• _TASK GOAL_: Nothing outside the stretch is wanted. Repeat exactly the lines of the listing below from the one that contains "Тарановка (25, 1754)" through the one that contains "Змеиная Горка (33, 799)", both ends included.
Start of Block
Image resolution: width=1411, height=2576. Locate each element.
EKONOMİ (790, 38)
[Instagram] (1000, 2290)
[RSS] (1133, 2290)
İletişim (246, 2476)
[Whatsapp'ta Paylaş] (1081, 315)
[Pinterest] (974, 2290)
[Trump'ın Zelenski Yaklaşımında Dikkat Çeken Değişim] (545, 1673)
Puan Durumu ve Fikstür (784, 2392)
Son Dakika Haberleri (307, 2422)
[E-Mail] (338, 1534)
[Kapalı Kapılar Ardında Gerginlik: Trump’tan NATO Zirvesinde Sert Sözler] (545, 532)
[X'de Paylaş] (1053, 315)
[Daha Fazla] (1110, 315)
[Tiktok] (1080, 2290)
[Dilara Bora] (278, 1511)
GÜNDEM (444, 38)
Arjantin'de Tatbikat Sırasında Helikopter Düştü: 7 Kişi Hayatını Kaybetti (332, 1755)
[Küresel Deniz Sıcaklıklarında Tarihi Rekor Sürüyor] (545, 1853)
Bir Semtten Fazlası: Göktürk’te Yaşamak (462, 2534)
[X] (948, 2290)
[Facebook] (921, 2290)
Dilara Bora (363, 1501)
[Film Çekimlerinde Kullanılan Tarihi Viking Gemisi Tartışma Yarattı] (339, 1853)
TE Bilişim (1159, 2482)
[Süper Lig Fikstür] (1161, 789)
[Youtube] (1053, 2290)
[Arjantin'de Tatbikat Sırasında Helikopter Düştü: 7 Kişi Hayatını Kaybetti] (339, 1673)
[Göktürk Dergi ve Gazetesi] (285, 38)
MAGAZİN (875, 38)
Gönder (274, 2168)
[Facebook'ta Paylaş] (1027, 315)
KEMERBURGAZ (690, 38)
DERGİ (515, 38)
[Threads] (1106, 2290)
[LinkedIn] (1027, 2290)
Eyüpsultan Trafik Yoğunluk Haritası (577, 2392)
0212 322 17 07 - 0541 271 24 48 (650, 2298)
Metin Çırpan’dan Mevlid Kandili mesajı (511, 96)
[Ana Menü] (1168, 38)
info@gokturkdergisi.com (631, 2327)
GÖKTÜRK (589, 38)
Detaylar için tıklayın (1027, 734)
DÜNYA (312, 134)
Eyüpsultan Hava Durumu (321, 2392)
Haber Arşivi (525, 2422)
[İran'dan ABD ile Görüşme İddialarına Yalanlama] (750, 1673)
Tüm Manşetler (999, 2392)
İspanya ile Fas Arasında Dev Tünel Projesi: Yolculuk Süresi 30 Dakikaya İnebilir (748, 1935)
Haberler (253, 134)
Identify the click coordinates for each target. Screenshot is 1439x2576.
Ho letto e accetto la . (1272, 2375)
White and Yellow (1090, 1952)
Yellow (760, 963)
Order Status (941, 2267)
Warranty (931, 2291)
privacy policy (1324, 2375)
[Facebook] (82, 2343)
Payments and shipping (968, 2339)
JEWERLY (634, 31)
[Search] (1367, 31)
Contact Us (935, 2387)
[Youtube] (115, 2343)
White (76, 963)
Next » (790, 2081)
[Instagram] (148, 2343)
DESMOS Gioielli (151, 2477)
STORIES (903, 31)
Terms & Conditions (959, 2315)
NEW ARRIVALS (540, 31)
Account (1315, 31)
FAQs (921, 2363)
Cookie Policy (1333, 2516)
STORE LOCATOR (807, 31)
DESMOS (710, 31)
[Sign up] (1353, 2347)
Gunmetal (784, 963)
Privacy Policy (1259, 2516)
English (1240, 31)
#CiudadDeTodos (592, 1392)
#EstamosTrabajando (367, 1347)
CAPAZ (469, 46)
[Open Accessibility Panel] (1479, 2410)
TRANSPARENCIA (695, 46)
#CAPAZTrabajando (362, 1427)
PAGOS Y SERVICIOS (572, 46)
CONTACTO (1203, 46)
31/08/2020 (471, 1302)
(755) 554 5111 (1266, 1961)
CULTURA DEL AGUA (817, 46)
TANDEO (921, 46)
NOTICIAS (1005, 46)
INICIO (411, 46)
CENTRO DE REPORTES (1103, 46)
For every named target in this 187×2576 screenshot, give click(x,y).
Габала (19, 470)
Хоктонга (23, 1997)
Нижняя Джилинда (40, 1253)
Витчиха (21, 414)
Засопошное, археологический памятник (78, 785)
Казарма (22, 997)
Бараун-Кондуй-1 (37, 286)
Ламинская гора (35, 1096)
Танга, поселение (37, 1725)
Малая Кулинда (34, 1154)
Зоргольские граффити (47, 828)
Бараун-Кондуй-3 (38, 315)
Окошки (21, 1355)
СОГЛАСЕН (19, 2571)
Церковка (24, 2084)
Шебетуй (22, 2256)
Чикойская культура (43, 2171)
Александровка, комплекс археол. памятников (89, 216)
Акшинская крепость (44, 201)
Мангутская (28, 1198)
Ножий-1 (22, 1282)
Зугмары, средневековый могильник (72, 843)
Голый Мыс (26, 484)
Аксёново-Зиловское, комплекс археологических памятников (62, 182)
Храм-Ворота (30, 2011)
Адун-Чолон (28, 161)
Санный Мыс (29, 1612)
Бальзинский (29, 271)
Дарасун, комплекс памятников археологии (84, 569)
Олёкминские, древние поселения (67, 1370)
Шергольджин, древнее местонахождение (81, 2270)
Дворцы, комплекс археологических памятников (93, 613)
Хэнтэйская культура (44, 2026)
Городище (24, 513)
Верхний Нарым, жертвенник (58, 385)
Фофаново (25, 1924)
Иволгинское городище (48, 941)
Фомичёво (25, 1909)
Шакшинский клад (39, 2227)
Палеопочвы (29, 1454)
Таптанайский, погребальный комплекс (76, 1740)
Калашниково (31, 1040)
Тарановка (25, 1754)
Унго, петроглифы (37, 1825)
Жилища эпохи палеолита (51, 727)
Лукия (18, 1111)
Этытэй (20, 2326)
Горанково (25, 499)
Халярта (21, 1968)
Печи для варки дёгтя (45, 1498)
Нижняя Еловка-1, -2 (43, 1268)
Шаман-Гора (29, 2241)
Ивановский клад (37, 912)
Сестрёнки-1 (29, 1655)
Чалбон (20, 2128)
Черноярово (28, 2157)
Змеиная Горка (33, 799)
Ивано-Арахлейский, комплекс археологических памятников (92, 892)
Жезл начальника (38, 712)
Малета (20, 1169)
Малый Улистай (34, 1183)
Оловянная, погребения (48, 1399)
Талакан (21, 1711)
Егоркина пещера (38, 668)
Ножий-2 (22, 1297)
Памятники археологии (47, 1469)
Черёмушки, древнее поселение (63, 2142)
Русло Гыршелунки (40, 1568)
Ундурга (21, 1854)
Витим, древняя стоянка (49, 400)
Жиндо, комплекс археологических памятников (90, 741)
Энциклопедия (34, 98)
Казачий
End of Block
• _YOUR RESPONSE_:
Тарановка (25, 1754)
Унго, петроглифы (37, 1825)
Жилища эпохи палеолита (51, 727)
Лукия (18, 1111)
Этытэй (20, 2326)
Горанково (25, 499)
Халярта (21, 1968)
Печи для варки дёгтя (45, 1498)
Нижняя Еловка-1, -2 (43, 1268)
Шаман-Гора (29, 2241)
Ивановский клад (37, 912)
Сестрёнки-1 (29, 1655)
Чалбон (20, 2128)
Черноярово (28, 2157)
Змеиная Горка (33, 799)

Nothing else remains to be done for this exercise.